白晓玉眼睛一亮:“那今晚喝酒!我去抓只鸡,你做叫花鸡!”

她风风火火地去鸡窝抓鸡,林清砚看着她的背影,无奈地摇摇头,嘴角却忍不住上扬。这十年,她还是老样子,爱闹,爱吃,爱用些“卑鄙手段”对付不长眼的恶人——去年山那边有个恶霸强抢民女,她扮成媒婆,把泻药掺在喜酒里,让那恶霸在拜堂时出了大丑,从此再不敢作恶。

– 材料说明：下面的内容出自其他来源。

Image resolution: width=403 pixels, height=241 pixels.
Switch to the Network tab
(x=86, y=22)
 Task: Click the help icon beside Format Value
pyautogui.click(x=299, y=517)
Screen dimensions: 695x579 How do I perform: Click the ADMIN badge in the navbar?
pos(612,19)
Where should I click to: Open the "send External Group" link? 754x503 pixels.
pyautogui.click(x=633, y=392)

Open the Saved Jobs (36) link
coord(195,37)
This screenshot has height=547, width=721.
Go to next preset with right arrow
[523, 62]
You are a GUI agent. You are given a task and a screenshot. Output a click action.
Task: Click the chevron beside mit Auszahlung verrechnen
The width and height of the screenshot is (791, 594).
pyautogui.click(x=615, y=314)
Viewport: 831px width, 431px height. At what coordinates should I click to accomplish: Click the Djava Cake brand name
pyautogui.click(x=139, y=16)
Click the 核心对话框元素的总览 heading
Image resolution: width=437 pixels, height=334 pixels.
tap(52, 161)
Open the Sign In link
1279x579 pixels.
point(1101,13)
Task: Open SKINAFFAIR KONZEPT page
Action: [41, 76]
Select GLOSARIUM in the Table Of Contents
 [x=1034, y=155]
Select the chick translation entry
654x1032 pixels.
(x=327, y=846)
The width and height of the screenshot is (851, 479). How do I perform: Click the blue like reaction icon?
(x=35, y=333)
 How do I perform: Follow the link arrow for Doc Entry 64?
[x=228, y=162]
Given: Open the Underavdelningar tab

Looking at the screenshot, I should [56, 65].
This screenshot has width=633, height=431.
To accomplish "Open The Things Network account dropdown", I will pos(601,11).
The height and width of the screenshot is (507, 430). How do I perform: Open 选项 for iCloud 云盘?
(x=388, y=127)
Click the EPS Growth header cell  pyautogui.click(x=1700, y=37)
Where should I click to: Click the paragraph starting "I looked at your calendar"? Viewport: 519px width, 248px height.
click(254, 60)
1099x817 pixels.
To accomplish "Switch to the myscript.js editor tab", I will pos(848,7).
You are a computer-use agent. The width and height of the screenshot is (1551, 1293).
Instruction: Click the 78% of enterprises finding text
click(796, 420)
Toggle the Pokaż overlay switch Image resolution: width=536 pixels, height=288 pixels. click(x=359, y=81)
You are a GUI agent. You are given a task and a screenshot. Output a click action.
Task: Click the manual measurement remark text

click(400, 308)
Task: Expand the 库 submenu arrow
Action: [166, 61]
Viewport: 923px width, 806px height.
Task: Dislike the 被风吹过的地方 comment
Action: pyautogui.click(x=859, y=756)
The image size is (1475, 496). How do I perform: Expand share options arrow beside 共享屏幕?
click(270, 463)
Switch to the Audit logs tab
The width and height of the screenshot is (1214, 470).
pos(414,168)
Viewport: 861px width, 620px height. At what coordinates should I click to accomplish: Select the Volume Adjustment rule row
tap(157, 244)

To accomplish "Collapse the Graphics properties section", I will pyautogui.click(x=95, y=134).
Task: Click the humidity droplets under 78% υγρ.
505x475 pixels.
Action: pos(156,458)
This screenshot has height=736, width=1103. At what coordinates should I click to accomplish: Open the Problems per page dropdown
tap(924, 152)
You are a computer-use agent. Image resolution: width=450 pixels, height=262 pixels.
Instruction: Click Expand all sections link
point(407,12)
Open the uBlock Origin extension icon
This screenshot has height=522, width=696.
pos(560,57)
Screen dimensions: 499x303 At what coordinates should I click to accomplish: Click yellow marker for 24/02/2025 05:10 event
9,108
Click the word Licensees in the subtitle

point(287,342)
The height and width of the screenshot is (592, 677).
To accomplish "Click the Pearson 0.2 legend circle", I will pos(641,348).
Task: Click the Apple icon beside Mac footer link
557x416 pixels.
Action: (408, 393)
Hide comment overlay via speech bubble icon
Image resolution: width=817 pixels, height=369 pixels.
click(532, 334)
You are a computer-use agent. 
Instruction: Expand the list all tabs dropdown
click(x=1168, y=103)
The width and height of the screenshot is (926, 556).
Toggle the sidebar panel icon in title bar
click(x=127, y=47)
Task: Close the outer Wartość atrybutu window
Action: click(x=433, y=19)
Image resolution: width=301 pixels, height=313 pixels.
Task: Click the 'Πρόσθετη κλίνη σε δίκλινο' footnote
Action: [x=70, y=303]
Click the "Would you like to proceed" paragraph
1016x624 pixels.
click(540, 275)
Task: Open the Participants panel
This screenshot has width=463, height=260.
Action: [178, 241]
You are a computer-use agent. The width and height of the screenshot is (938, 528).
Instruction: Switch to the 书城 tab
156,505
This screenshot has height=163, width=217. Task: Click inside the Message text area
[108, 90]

而他,就陪着她,给她处理闯祸留下的伤口,帮她收拾烂摊子,偶尔在她被妖红“欺负”时,悄悄递个装着痒痒粉的小瓷瓶。

江湖上渐渐有了新传说,说有对夫妻,丈夫是妙手回春的大夫,妻子是手段“独特”的侠女,两人走到哪,哪的恶霸就倒霉。有人说那妻子能用锅铲打遍天下,有人说那丈夫的药能让坏人笑三天三夜停不下来,没人知道他们的名字,只说他们“不着调”,却总在最需要的时候出现。

陈铭每次听到这些传说,都笑得合不拢嘴,跟儿子说:“那是你白阿姨和林叔叔。”儿子总问:“他们是不是很厉害?”陈铭就摸着胡子,想起当年酿酒坊里,那个红着脸告白的大夫,和那个装死骗糖吃的姑娘,笑着说:“是啊,厉害得很。”

山坳的小院里,白晓玉终于抓住了那只乱窜的鸡,举着鸡冲林清砚喊:“快!烧火!今晚不醉不归!”

林清砚应着,往灶膛里添了把柴。火光映着他的侧脸,映着院门口晒着的草药,映着白晓玉笑得亮晶晶的眼睛,温暖得像个永远不会结束的黄昏。

他们的故事,没有惊天动地的传奇,只有柴米油盐的琐碎,和藏在烟火气里的侠气。就像白晓玉常说的:“行侠仗义哪用那么多规矩?能让坏人倒霉,让好人过好日子,就是最好的江湖。”

而这江湖,他们会一直走下去,拌着嘴,打着架,救着人,把日子过得热热闹闹,像那坛李大人酿的酒,辛辣,醇厚,余味悠长。